Foie gras, a traditional staple of Christmas dinner across France and other European countries, has long been a controversial delicacy. Now, Nestlé has become the latest company to create a cruelty-free vegan version under its Garden Gourmet brand.

The Swiss group’s Voie Gras product – which, according to Garden Gourmet, is cheaper and healthier than traditional foie gras – was developed at Nestlé’s R&D centre in Germany, using vegetable fats and soy protein combined with miso, yeast, toasted sesame, mushroom powder, and white truffle scent.

Nestlé becomes latest brand to launch vegan version of foie gras
Garden Gourmet Voie Gras dished © Nestle Switzerland

From this week, the 180 g product will be available at a select number of Carrefour group stores in Spain and Coop stores in Switzerland.

“At Garden Gourmet we want to continue leading the flexitarian lifestyle,” said Ignacio Rosés, culinary director of Nestlé Spain. “Spain is the second country with the highest consumption of foie gras worldwide.
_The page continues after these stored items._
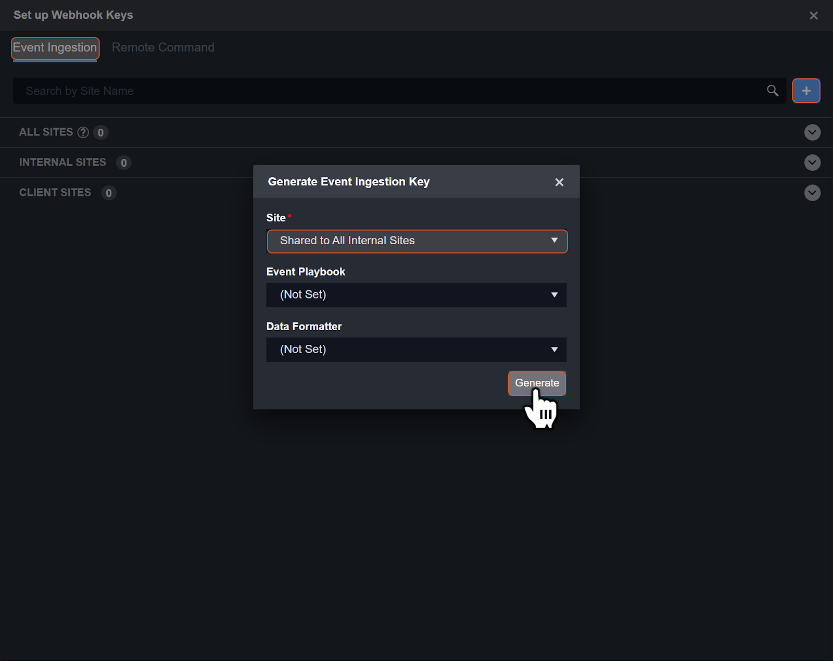Open the Data Formatter dropdown
Image resolution: width=833 pixels, height=661 pixels.
click(x=417, y=350)
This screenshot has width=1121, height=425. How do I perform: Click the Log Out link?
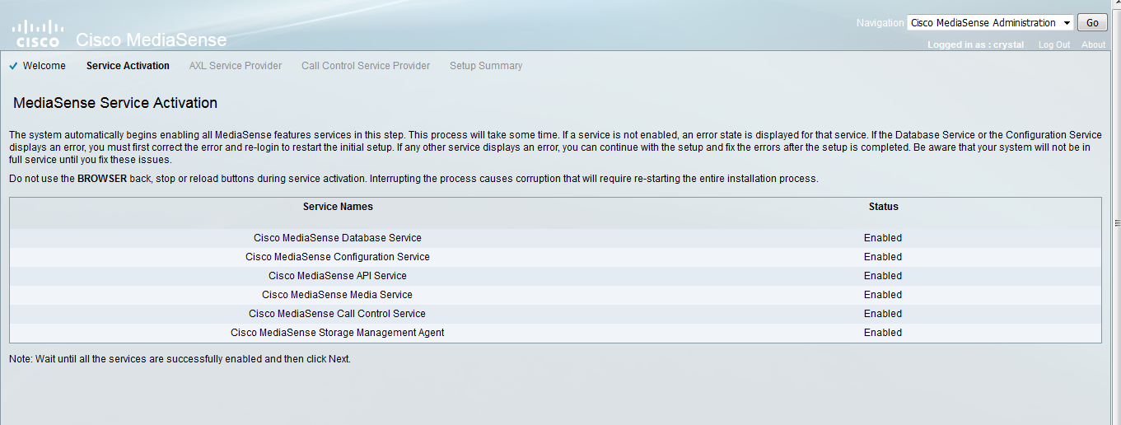pos(1053,45)
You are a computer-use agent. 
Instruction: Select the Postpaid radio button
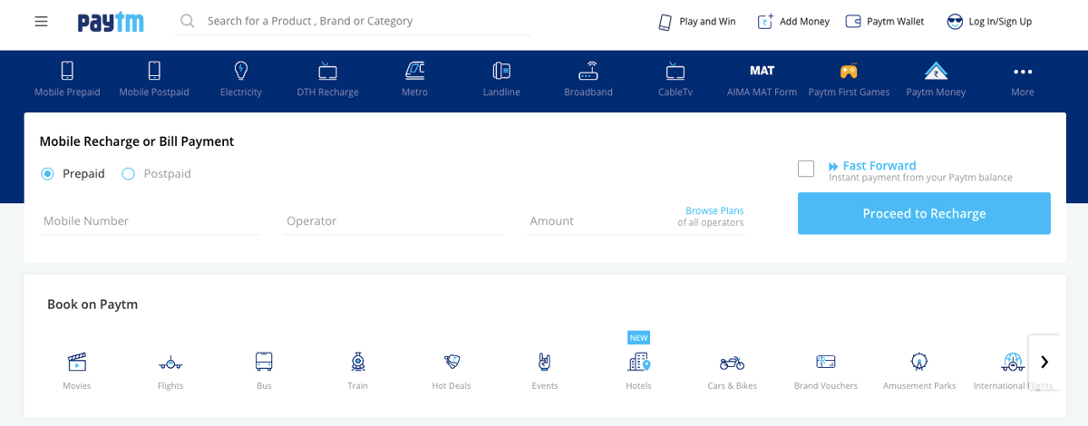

In recent years, however, its consumption has decreased due to greater concern for animal welfare, among other reasons.

“In this context, we have worked to be able to offer an alternative that is vegan and that will revolutionise the Spanish table this Christmas, the time of greatest consumption.”

A controversial delicacy with implications for animal welfare

Foie gras – which, under French law, is defined as the liver of a duck or goose fattened by gavage (force-feeding) – has long been controversial owing to concerns around animal welfare.

In the UK, King Charles III has officially banned foie gras from all royal residences because of animal welfare concerns. As thanks, the animal rights group PETA sent the monarch vegan faux gras made by Michelin-starred chef Alexis Gauthier.

It is a reaction to a market where health-conscious consumers are choosing to balance indulgence with a clear conscience.

According to Statista, foie gras consumption in France rose to 300 g per capita in 2010, before decreasing to reach an estimated 207 g in 2020.

Its production has been banned in Switzerland for decades; the country is one of the largest buyers of French foie gras, importing 200 tons a year. However, those volumes have been falling in recent years.

Speciality brands catering for cruelty-conscious consumers

Garden Gourmet joins established specialty brands in the space such as Gaia, which describes its Faux Gras as a “delicious alternative” to the traditional dish; its ingredients include nutritional yeast, potato starch, tomato pulp, coconut oil, champagne, sea salt, truffle, and spices.

Garden Gourmet's Voie Gras © Nestlé SwitzerlandGarden Gourmet's Voie Gras © Nestlé Switzerland

The company also makes a cranberry version as well as a larger, 1 kg Faux Gras with Small Mushrooms, which also includes tofu, cooked rice, and vegetables.

French startup Aberyne produced a plant-based foie gras last year, which is now distributed throughout France and Spain. Its Foie Green product uses cashew nuts, miso, sesame puree, coconut oil, cocoa butter, xanthan gum, nutritional yeast, dehydrated mushroom, salt, black pepper, and allspice. Alongside its traditional Foie Green, it also offers truffle, bilberry, and Espelette pepper varieties.